Rumah dan keluarga adalah tempat pembelajaran yang pertama dan utama bagi anak usia dini. Sudahkah kita menjadikannya sebagai tempat untuk membangun harga diri positif pada anak? Acapkali terjadi pemaksaan kehendak kepada anak, “Kaus Ini bagus, cocok untukmu.

” Hendaknya kita mendukung anak untuk berani mengambil pilihan. Memfasilitasi anak untuk mengenal jati dirinya, berlatih menghadapi kegagalan (bila ternyata kaus tidak pantas baginya), serta membangun rasa percaya diri. Menafikan keinginan dan minat anak menentukan pilihan, berarti menghilangkan suatu tahapan yang harusnya ia lalui agar memiliki percaya diri.

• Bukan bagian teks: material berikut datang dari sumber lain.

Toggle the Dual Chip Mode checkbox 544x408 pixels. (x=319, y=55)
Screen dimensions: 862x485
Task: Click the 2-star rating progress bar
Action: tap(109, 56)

Menurut Nur Ainy F Nawangsari, SPsi Msi, Ketua Unit Psikologi PAUD Terapan Unair dan Ketua Program Anak Ceria, lompatan dan pemaksaan akan mengakibatkan tercederainya potensi alamiah anak. Ketika anak dipaksa patuh, ia bisa. Ketika ditekan, ia mau menurut. Ketika dituntut, ia manut. Namun ia akan tumbuh menjadi pribadi yang kehilangan jati dirinya.
Orang dewasa hanyalah berperan sebagai pembimbing. Dampingi, berdiri di sampingnya, dukung dari belakang dan berikan contoh yang benar.

Pada kasus lain: Ayah melihat anaknya memasang sepatu kiri pada kaki kanan. “Dudu, terbalik pakai sepatu.” Si anak tetap memasang sepatu kiri pada kaki kanan sambil berkata, “Coba dulu.” Ayah kembali berseru, “Keras kepala, ayo pakai sepatu yang betul.” Dan seberapa sering kita berkata, “Jangan lakukan itu, kamu belum bisa...”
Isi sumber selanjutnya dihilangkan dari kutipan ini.